Unlike America, the fire service and the ambulance service are two completely different things – all I know about fighting fire is to throw water on it, and all the firebods know about medicine is that they need to call us out. There is a bit of trouble in Tower Hamlets at the moment, as the government wants the fire service to start responding to medical emergency calls. They will provide a whole two days worth of training so that a fire engine can be dispatched to “Cat A” medical calls (Cardiac Arrests, Difficulty in Breathing, “Serious” bleeding). This is in part due to the Bain report that recognised that the fire service spend too much time sitting on station, and is looking for new roles for them.
The following Press release pretty much says it all
The Fire Brigades Union balloted for industrial action yesterday over what it claims is an attempt to force members to work as surrogate ambulance crews.
The FBU is angry about plans to run a “coresponder” project in Tower Hamlets in east London, which would see fire crews trained to make an initial response to medical emergencies. Both services would receive emergency calls and fire crews would be dispatched to emergency medical cases where they were judged most likely to reach the patient quickly. They would carry a defibrillator, first aid kits and oxygen to keep patients stable until the ambulance arrived.
The FBU says its members are being forced to undertake the training, unlike some of their colleagues in rural areas who have volunteered to train. They say there has been too little consultation on the training and no clarity about the legal liabilities of those who become involved.
The union is asking its 260 members in Tower Hamlets for permission to take any industrial action short of a strike. This would mean fire crews refusing to train for coresponding duties, declining to use the equipment and refusing to attend any coresponse calls.
Mick Shaw, a member of the London FBU executive, said: “If we are out dealing with ambulance calls we will not be dealing with fire calls and that will worsen the fire service. We also don't believe our members will be properly trained to deal with the sort of situations they are likely to encounter. What we need is a properly staffed ambulance service able to meet its response times.”

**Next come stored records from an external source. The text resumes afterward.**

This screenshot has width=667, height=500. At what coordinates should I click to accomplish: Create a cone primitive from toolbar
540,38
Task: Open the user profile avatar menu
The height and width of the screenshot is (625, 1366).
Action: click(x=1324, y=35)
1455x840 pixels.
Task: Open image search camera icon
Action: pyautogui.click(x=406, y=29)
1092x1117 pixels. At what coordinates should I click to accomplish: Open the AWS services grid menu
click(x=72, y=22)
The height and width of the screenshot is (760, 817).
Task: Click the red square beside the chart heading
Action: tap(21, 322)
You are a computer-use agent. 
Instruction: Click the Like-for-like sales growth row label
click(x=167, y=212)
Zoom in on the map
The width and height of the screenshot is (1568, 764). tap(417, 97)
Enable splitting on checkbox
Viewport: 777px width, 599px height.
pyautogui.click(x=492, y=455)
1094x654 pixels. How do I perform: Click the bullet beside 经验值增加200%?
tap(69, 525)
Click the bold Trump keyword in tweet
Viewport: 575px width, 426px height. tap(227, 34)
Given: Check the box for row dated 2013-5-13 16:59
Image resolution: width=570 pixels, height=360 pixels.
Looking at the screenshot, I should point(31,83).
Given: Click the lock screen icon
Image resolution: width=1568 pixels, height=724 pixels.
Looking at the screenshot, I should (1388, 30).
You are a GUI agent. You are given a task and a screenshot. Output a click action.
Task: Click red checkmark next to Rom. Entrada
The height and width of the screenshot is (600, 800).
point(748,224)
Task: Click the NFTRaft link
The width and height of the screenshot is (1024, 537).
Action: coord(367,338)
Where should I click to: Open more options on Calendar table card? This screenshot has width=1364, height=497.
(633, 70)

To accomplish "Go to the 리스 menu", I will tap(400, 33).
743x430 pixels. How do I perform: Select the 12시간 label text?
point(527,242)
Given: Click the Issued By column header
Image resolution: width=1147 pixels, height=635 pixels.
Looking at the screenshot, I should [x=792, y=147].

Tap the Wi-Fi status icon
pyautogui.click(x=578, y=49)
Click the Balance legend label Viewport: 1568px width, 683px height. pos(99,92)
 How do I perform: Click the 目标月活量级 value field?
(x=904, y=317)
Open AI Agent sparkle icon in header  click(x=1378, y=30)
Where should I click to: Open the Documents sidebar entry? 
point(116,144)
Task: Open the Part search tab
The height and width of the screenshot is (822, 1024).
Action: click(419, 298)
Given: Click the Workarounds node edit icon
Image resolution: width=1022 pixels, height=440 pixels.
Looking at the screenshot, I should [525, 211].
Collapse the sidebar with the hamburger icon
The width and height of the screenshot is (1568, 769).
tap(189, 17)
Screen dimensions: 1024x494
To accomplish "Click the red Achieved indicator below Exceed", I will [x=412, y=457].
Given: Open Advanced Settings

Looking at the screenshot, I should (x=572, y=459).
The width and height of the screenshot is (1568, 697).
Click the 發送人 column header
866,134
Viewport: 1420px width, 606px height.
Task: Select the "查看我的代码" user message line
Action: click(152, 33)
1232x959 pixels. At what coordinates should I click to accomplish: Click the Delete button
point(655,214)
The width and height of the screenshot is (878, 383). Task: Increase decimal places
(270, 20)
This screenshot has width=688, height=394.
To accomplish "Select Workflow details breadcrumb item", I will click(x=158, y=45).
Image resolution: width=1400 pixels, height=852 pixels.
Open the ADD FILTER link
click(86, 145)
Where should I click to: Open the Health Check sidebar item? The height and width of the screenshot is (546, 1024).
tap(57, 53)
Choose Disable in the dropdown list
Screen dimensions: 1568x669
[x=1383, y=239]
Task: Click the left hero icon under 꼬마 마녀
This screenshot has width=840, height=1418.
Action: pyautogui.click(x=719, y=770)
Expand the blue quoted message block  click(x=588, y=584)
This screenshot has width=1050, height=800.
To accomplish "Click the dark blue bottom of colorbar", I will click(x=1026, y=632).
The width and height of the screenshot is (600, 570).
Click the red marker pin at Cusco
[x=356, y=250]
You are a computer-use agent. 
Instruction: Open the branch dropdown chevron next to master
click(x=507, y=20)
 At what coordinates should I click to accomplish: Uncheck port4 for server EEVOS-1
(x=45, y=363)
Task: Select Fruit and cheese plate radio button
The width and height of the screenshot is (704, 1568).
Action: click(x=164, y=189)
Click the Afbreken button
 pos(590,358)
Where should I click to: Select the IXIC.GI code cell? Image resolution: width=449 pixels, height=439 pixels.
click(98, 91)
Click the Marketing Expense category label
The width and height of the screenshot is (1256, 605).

But Brian Coleman, the deputy chairman of the London Fire Authority, criticised the union. He said: “How can anyone have a dispute over the introduction of life-saving mechanisms? It is absurd that as things stand, a fire engine can pass someone having a heart attack and cannot do anything about it.”
A spokesman for the Fire Authority said they were trying to negotiate terms with the FBU. There are similar arrangements in Devon, Cornwall, Lincolnshire, mid and south Wales and in Berkshire, where the management and the local FBU are in dispute.
There are a number of problems with this idea as I see it so far…
Would you like a pump and eight firemen turn up to your first heart attack?
Learning Basic CPR and some advanced skills takes two days, they may be able to deal with a cardiac arrest (but not to the same degree the LAS can) but won't be able to deal with anything else.
They may find themselves sitting around looking at you while you are dying, waiting for the LAS to turn up.
Most of our Cat A calls are complete rubbish – the firebods aren't going to be happy running on some of the calls we run on…
Why not throw the money at the ambulance service, so that people properly trained to be medic responders can get on with the job?
Ambulances aren't equipped to put out fires, fire engines aren't equipped to transport patients…
I suspect that it will put more of a strain on our inter-service professional relationship.
So good luck with the industrial action lads – I suspect a lot of the LAS are behind you.